I have not read and do not endorse a particular solution, though I found the essay forwarded below -- which I read at -- very persuasive. The problem, as I see it, is that the scammers who are issuing these fraudulent promotions are very intelligent. The emails are well crafted to evade even the best of consumer-level spam defenses. The spammers are dangerous to the integrity of markets. Most investors do not know the benefits and limitations of the Pink Sheets and are in grave, imminent danger of being scammed by a fraud aimed at this weak, but useful, market segment. I believe that the laws against unlicensed promotions and promoters are already adequate to incarcerate these felons for issuing unlicensed and unsupported promotions of securities to more than 20 people. Therefore, I am not sure that I endorse the essay's call for new regulations, and I definitely do not agree that the promoters are "miscreants" as asserted in the essay. They are felons, and they need to be arrested. If new regulations are required to facilitate their arrest and the seizure of their computers, then I support such an effort. What is needed, in my view, is immediate and intensive enforcement to publicize the risk to the public of Pump and Dump Spam and to send a clear message to the pumpers that they will serve lengthy jail terms (or pay significant fines and serve lengthy probationary terms with their computer use barred or monitored) for using their computer skills to create this new type of boiler room.

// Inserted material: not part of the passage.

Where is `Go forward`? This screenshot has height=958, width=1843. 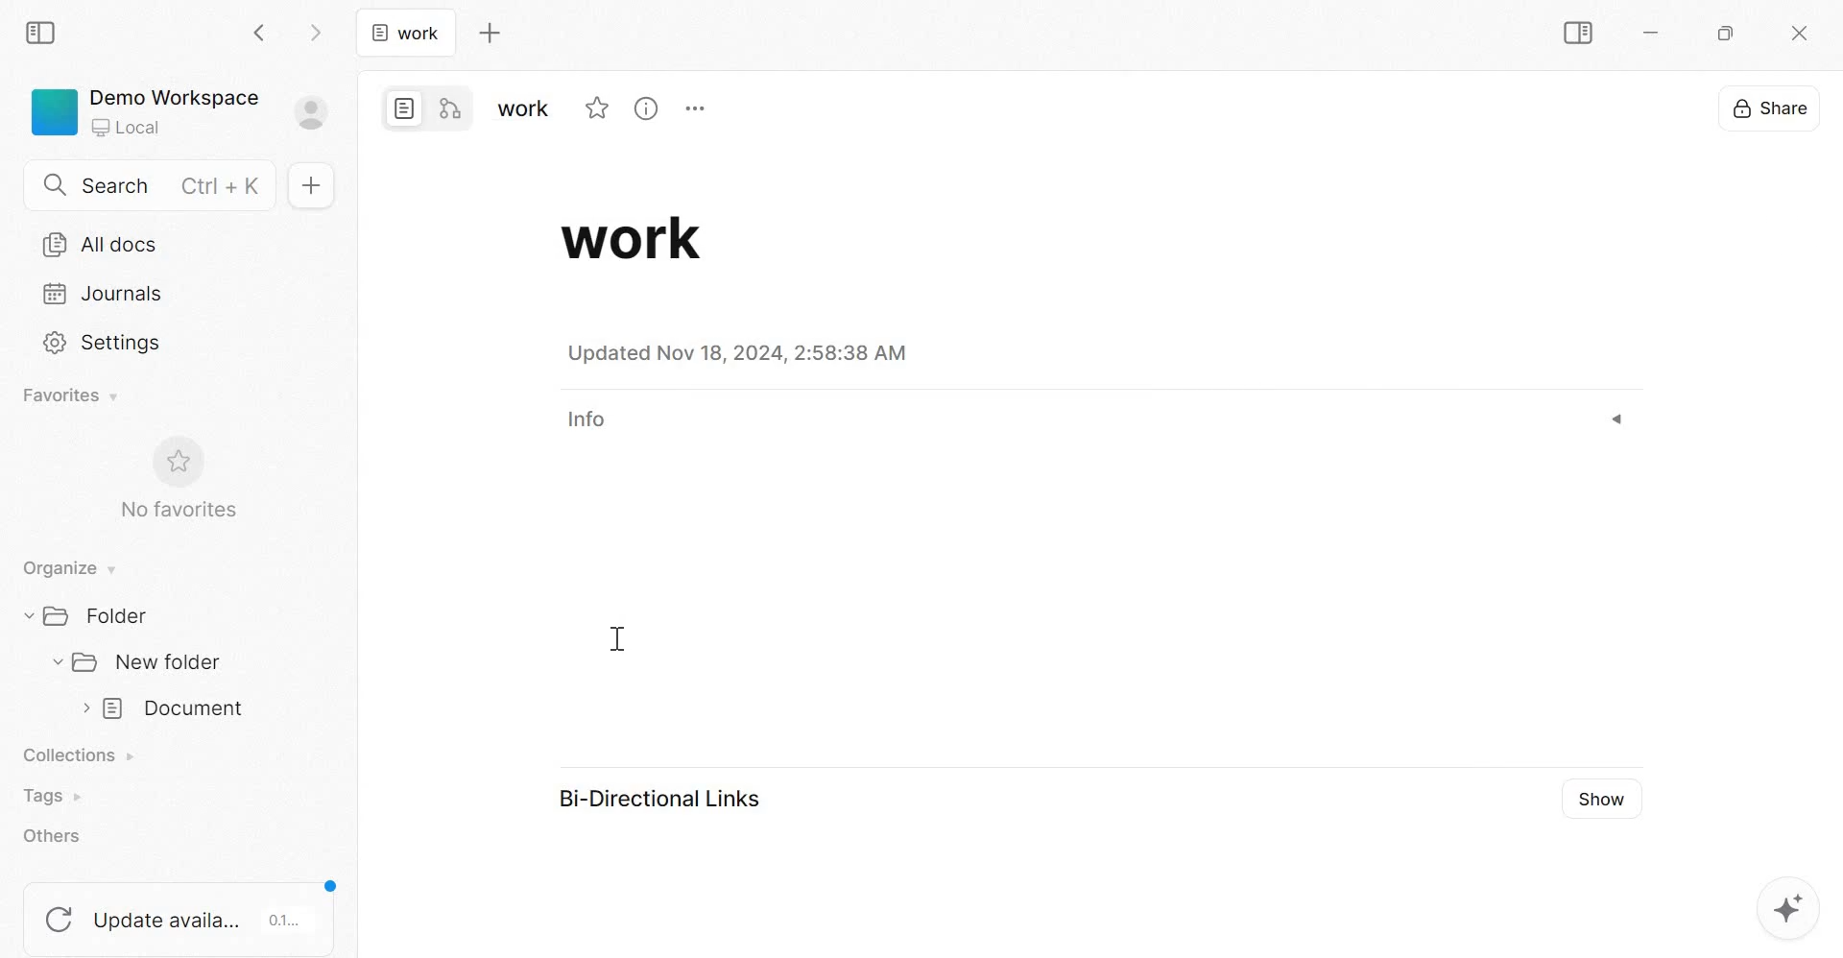
Go forward is located at coordinates (316, 31).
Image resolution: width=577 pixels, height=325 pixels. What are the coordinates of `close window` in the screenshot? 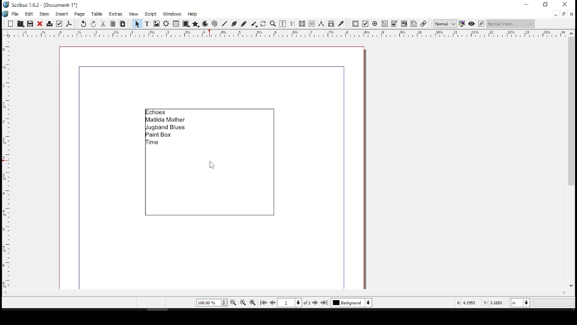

The point I wish to emphasize is that the SEC needs to see these spam attacks as a market integrity issue rather than an annoying FTC unsolicited commercial email issue. Boiler rooms were dangerous to market integrity in the Sixties through Eighties, but they could only reach 5-10 victims per hour per con man. This scam reaches millions in seconds, and it leaks through respectable spam defenses. It must be stopped, and I believe you could stop it now with a few well publicized arrests.

Thank you for your service to our country.